Konstruktivisme Piaget

Inti dari pendekatan konstruktivisme adalah bahwa individu belajar  lebih  baik  apabila  secara  aktif  mengkonstruksi (membangun)  pengetahuan  dari  pemahamannya (Waruwu, 2004). Pendekatan konstruktivisme menekankan pada konsteks pembelajaran dan bahwa pengetahuan dikonstruksi dan dibangun dalam konteks pembelajaran. Ini berarti bahwa pengalaman empiris merupakan bekal penting dalam konteks pembelajaran konstruktivisme.

Di antara teori atau pandangan yang sangat terkenal berkaitan dengan  model  pembelajaran  konstruktivisme  adalah  teori perkembangan mental Piaget.  Teori ini biasa juga disebut teori perkembangan  intelektual  atau  teori  perkembangan  kognitif.  Teori belajar tersebut berkenaan dengan kesiapan anak untuk belajar, yang dikemas dalam tahap perkembangan intelektual dari lahir hingga dewasa.  Setiap tahap perkembangan intelektual yang dimaksud  dilengkapi  dengan  ciri-ciri  tertentu  dalam mengkonstruksi ilmu pengetahuan.  Misalnya, pada tahap sensori motor anak berpikir melalui gerakan atau perbuatan (Ruseffendi, 2008).

Itulah sebabnya, Piaget yang dikenal sebagai konstruktivis pertama menurut Dahar (2009)  yang menegaskan bahwa pengetahuan anak dibangun dalam pikirannya  melalui  asimilasi  dan  akomodasi.

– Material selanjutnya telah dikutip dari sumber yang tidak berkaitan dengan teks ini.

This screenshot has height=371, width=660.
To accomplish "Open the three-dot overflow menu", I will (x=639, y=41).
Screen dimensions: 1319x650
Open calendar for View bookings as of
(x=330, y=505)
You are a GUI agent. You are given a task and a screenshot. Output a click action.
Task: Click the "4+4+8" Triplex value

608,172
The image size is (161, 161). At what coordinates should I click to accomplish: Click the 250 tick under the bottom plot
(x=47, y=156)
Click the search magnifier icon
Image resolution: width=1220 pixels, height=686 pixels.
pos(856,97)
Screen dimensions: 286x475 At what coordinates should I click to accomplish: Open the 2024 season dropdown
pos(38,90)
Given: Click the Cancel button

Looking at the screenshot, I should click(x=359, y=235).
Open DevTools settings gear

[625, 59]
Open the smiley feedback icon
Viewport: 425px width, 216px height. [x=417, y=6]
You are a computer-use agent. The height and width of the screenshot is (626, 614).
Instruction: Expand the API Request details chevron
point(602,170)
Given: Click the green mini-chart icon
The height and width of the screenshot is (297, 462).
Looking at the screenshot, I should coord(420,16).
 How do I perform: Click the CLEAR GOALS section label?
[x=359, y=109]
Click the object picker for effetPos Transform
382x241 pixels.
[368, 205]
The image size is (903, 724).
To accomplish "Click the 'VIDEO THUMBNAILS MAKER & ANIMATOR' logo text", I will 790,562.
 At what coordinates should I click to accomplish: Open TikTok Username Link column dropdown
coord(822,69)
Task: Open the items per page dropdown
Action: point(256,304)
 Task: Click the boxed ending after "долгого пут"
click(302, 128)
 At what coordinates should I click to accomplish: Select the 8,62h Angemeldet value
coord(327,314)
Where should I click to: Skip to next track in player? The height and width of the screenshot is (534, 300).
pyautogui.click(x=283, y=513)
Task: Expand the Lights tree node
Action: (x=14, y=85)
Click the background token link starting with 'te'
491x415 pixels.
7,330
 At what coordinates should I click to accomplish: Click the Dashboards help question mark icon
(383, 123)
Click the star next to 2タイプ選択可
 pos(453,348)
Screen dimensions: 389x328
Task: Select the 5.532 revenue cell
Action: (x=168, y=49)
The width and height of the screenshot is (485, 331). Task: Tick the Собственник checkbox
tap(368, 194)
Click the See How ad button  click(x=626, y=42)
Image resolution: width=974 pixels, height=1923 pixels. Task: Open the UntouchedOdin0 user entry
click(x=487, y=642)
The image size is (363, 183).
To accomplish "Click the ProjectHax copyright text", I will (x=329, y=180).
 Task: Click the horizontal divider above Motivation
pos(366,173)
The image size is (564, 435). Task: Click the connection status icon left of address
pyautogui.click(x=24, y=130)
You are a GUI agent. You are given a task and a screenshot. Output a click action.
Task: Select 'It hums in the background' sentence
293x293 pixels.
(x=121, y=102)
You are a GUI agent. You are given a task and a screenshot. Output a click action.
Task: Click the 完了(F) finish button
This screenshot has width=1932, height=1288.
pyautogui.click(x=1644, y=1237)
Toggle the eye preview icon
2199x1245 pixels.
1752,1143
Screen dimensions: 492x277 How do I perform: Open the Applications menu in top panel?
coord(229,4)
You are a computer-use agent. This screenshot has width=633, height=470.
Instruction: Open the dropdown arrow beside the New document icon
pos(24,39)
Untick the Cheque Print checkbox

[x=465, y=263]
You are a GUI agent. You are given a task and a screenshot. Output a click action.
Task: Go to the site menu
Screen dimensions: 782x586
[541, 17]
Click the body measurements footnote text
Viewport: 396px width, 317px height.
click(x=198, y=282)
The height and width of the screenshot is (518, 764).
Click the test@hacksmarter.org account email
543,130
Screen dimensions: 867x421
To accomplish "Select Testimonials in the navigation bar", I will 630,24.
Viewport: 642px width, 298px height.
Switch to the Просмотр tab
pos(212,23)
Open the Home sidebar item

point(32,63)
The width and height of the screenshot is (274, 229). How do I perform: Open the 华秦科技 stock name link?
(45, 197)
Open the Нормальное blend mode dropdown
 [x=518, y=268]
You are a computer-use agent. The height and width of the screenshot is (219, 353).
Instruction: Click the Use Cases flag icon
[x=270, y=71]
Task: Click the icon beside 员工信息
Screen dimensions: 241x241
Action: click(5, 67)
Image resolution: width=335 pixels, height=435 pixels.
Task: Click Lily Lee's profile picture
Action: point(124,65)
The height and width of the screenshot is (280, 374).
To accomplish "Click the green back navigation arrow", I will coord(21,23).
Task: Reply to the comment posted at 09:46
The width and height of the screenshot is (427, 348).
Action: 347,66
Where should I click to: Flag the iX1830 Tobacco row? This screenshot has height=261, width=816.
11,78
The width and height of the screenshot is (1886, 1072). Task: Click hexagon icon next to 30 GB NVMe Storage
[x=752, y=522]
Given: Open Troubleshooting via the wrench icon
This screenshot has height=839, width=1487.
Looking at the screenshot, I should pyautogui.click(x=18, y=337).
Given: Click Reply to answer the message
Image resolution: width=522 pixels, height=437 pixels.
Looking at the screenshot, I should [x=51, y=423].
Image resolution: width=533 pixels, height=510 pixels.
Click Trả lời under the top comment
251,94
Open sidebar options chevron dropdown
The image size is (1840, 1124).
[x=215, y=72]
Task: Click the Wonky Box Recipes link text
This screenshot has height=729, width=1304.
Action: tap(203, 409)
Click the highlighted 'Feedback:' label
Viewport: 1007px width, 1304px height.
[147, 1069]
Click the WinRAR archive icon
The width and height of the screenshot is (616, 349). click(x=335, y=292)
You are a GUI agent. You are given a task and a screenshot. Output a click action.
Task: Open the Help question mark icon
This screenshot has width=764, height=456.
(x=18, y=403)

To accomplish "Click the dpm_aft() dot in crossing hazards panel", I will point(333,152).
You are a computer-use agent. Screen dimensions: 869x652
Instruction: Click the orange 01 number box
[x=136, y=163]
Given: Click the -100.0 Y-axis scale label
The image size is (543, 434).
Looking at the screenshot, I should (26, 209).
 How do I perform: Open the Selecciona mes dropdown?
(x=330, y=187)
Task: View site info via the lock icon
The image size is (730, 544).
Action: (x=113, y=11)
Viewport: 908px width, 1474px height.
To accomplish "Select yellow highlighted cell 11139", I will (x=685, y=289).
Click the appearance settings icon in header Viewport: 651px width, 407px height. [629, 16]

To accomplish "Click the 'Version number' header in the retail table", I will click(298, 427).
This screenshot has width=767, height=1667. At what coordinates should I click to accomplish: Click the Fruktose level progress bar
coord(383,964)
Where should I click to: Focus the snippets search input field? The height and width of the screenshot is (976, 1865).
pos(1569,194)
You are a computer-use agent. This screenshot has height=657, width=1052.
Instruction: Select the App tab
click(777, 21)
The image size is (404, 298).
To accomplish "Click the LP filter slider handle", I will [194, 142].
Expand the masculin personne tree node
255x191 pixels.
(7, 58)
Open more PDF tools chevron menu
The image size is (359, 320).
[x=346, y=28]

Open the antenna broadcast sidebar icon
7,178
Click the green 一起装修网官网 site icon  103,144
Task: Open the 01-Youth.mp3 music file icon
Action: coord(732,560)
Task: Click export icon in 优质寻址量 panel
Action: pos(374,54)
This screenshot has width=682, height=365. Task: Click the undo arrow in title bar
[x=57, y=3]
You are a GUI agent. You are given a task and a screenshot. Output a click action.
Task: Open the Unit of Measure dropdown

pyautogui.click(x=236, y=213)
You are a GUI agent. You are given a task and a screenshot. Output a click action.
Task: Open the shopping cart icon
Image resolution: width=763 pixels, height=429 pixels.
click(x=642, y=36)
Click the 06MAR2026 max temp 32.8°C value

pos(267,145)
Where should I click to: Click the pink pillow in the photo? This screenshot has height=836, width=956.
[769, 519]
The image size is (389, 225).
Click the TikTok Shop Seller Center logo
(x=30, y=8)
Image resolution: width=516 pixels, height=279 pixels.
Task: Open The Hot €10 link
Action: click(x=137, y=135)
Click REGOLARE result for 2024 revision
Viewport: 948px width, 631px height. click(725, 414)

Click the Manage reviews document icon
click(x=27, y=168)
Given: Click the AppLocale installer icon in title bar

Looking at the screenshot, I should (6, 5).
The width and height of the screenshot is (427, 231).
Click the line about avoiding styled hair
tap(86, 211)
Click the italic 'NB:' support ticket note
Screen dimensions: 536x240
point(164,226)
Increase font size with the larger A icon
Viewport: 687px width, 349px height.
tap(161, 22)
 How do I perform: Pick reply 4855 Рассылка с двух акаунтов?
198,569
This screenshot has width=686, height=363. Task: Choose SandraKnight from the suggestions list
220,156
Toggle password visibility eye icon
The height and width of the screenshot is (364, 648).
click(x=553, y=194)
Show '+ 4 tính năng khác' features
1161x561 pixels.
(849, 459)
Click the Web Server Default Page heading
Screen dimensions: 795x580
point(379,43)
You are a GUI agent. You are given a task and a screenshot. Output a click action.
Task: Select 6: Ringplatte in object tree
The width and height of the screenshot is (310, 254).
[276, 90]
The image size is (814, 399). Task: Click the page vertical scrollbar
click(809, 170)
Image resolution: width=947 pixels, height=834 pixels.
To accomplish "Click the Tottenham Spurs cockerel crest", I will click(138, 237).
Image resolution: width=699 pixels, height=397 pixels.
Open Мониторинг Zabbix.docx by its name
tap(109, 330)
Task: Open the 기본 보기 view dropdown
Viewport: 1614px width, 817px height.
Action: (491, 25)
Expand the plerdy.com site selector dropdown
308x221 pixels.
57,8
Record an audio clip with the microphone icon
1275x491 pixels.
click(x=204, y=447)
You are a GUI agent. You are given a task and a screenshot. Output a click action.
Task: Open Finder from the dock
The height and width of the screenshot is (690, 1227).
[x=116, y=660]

Konsep asimilasi adalah penyerapan informasi baru dalam pikiran.   Sedangkan,  akomodasi  adalah  menyusun  kembali struktur pikiran karena adanya informasi baru, sehingga informasi tersebut  mempunyai  tempat (Ruseffendi, 2008). Pengertian  tentang  akomodasi yang lain adalah proses mental yang meliputi pembentukan skema baru yang cocok dengan ransangan baru atau memodifikasi skema yang sudah ada sehingga cocok dengan rangsangan itu (Suparno, 1997).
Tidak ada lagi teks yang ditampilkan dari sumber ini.